§ ENTRIES SHOWN

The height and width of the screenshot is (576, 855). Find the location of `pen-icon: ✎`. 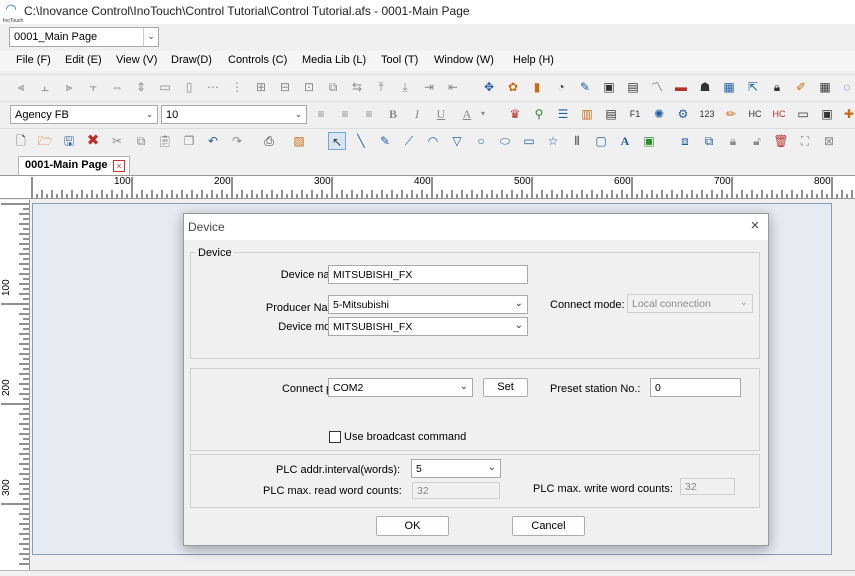

pen-icon: ✎ is located at coordinates (585, 87).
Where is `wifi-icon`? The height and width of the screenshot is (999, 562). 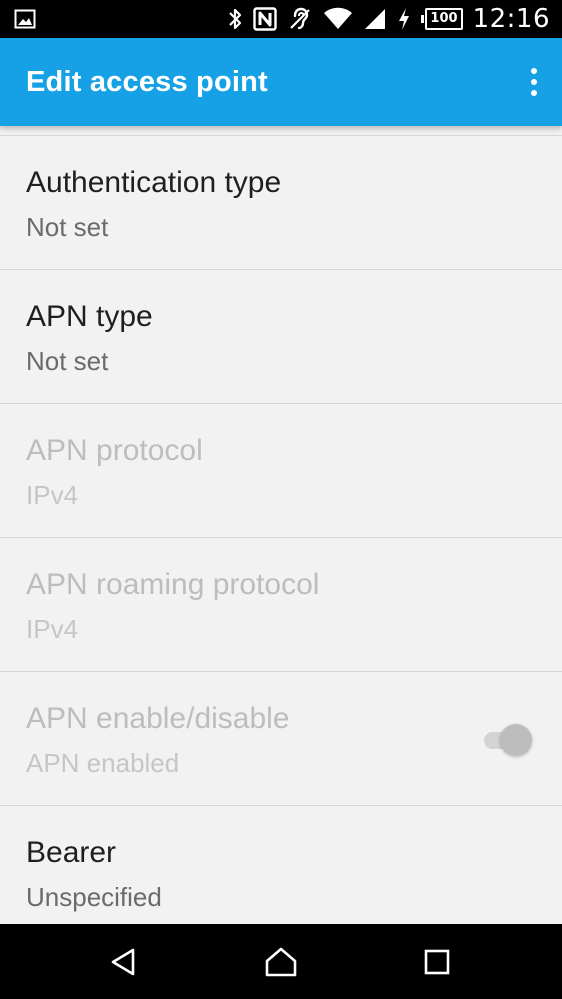 wifi-icon is located at coordinates (338, 19).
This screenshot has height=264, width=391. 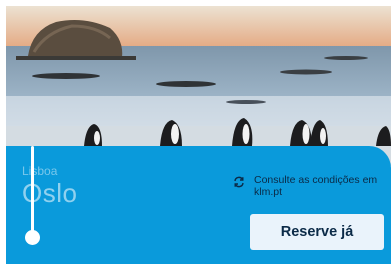 What do you see at coordinates (32, 238) in the screenshot?
I see `route-end-dot` at bounding box center [32, 238].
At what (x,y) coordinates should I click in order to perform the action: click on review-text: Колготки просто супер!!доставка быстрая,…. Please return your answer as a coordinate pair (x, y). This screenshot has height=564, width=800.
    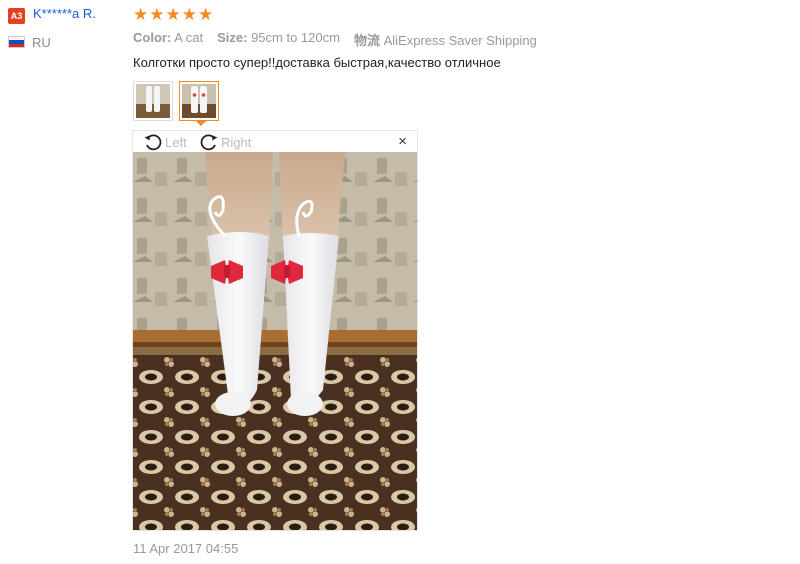
    Looking at the image, I should click on (317, 62).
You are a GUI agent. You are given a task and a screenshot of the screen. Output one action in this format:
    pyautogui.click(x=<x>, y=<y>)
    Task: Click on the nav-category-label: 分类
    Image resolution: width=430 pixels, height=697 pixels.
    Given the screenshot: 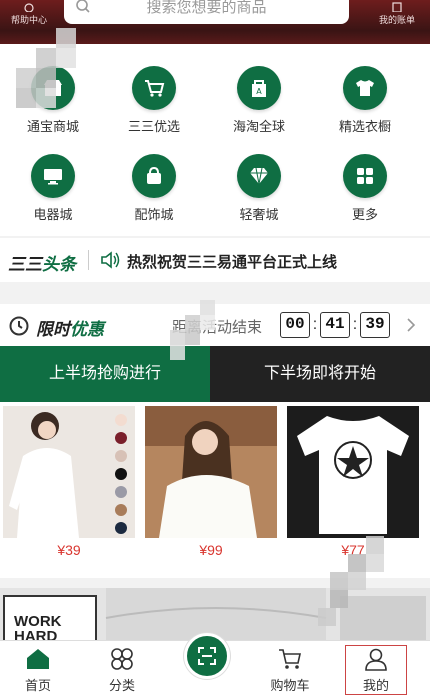 What is the action you would take?
    pyautogui.click(x=122, y=686)
    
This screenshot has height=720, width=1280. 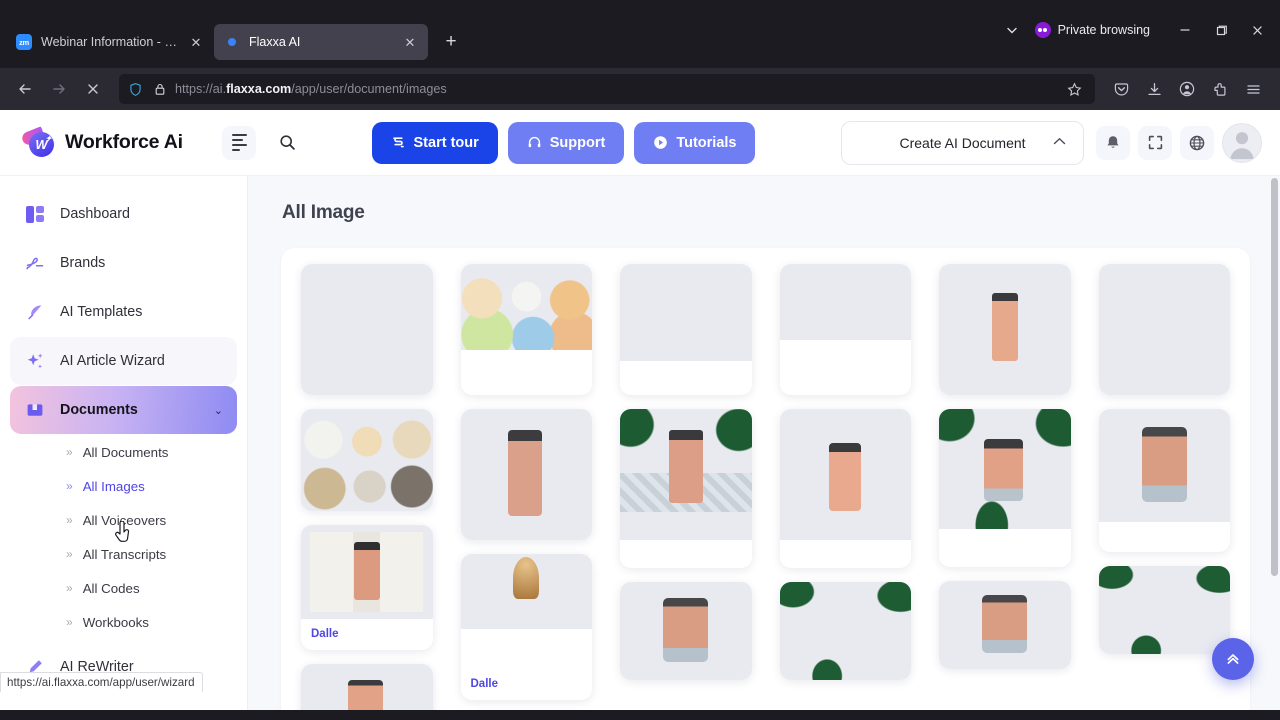 I want to click on sidebar-item-ai-article-wizard: AI Article Wizard, so click(x=124, y=361).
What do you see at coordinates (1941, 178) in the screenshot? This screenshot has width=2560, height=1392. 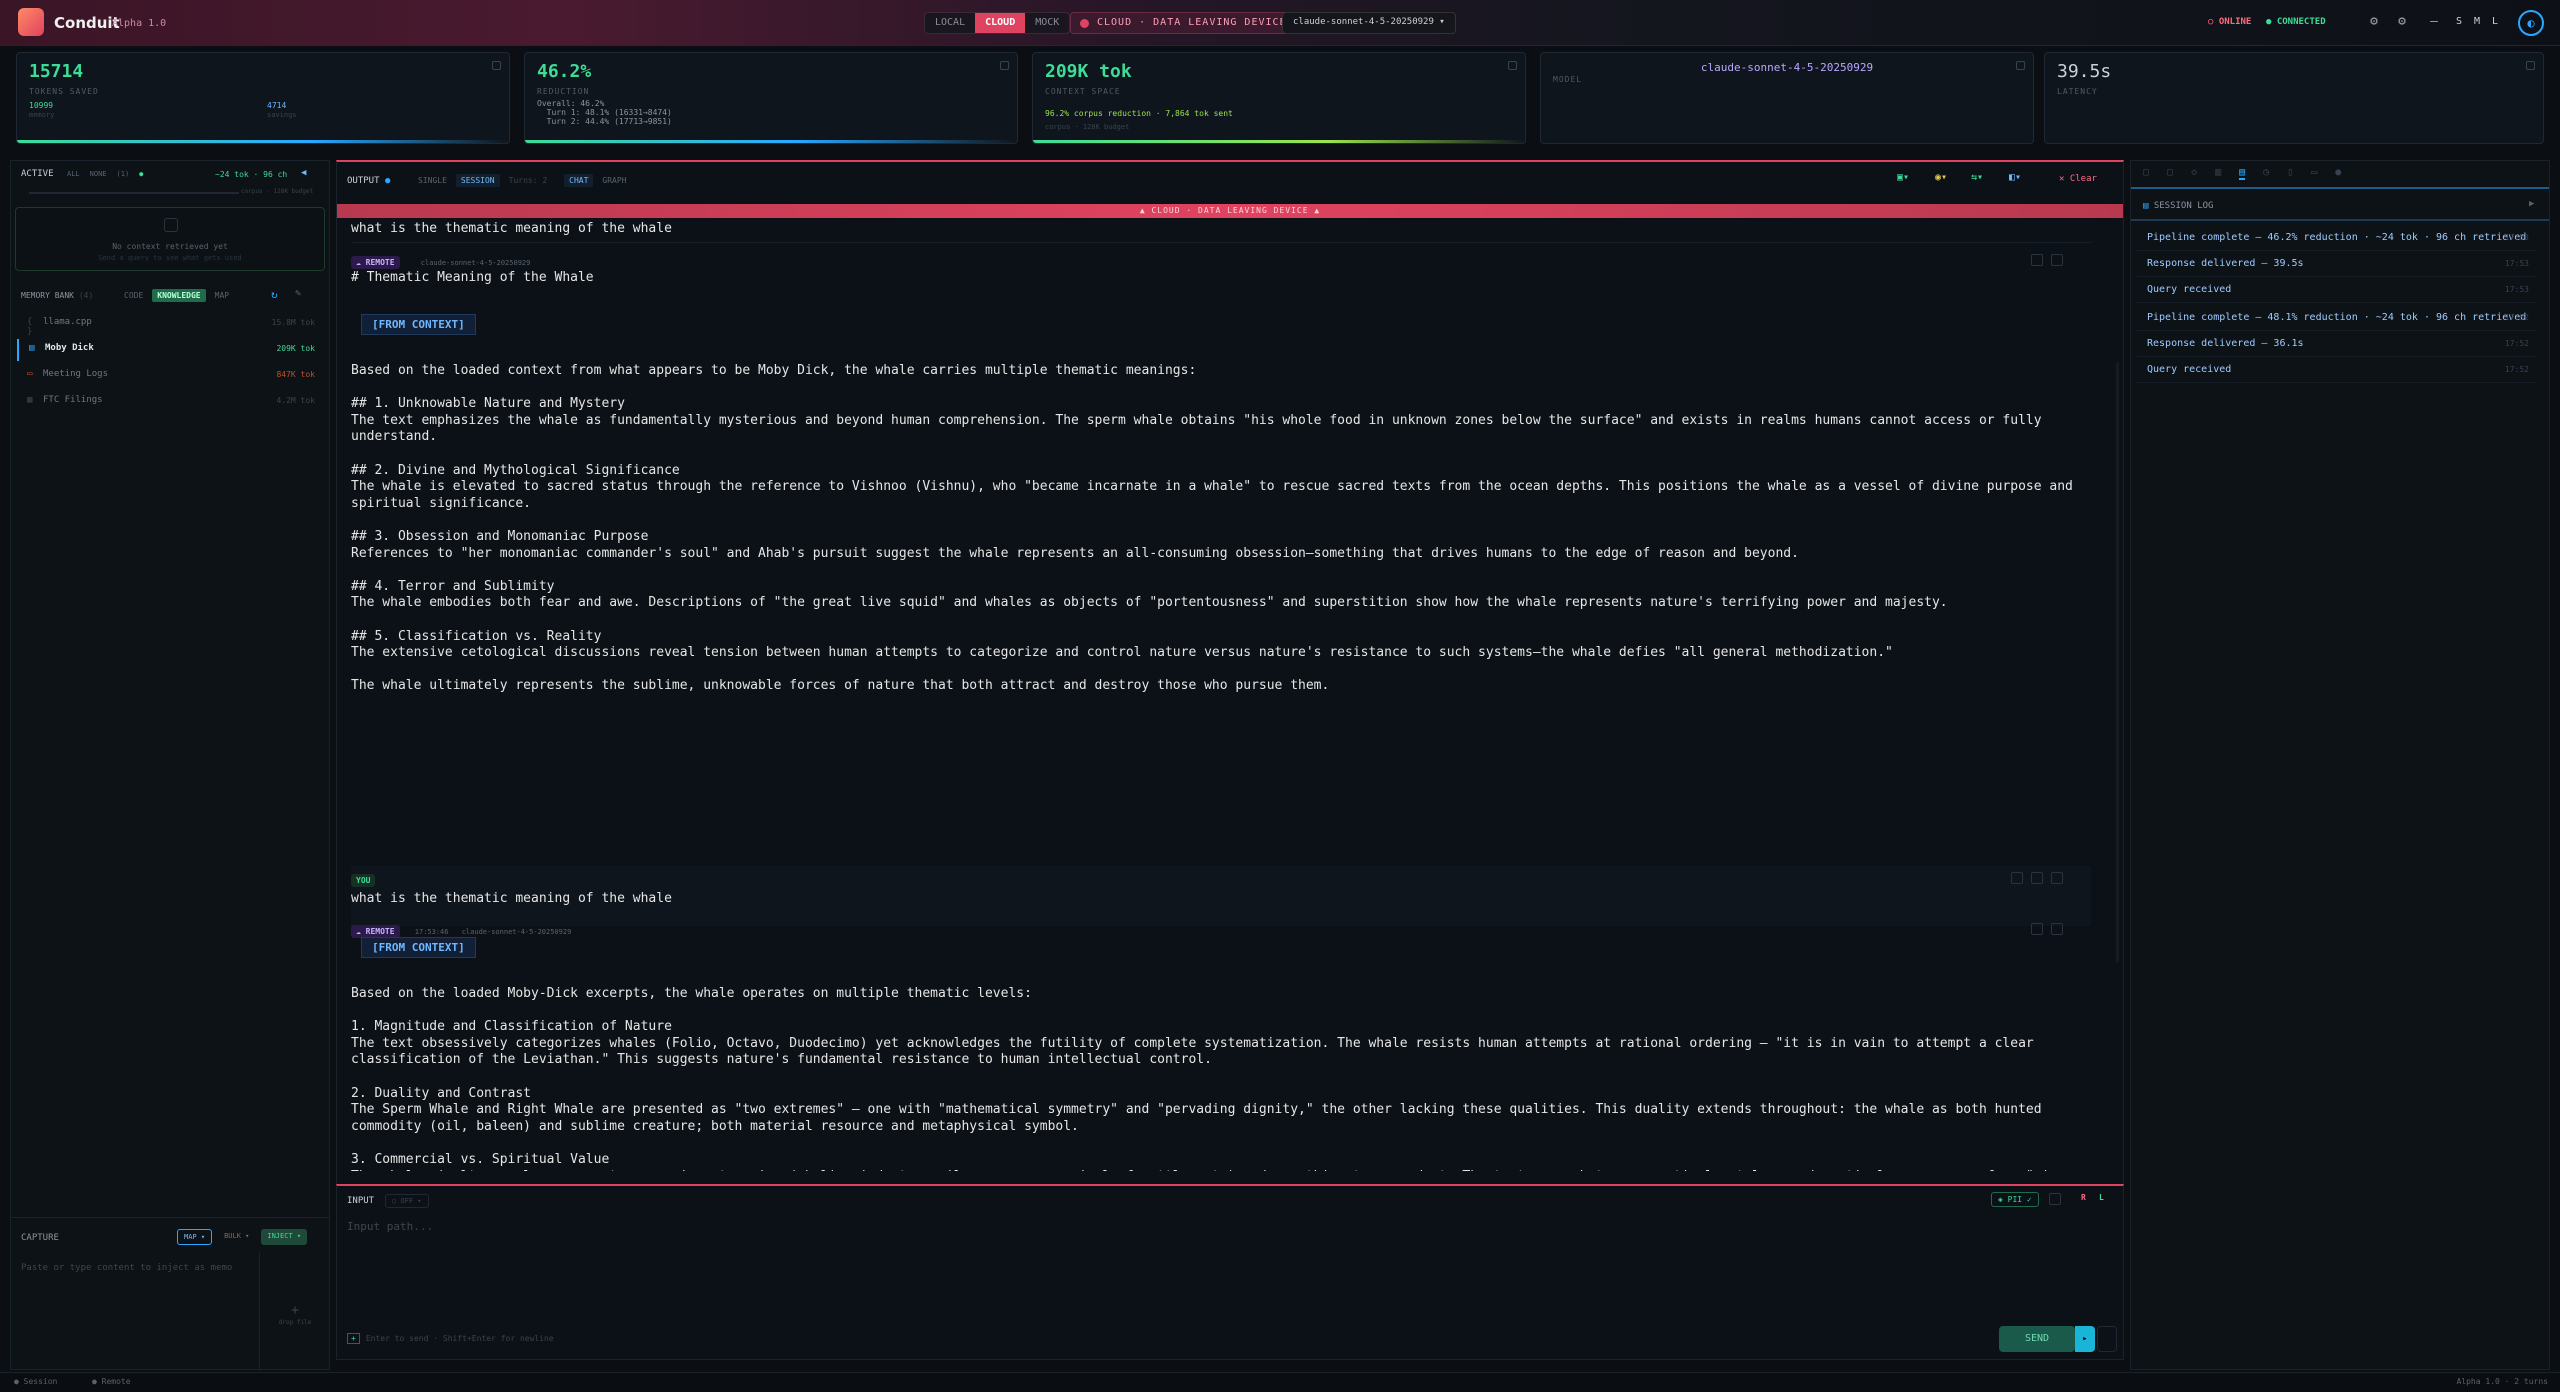 I see `bulb-icon: ◉▾` at bounding box center [1941, 178].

§ WHAT YOU ARE ASKED TO DO
Pick out each line in the data above that contains the word "should", counting a line only if the capitalization matches.

§ YOUR RESPONSE
At what (x,y) coordinates should I click in order to perform the action: click on review-text: Колготки просто супер!!доставка быстрая,…. Please return your answer as a coordinate pair (x, y). This screenshot has height=564, width=800.
    Looking at the image, I should click on (317, 62).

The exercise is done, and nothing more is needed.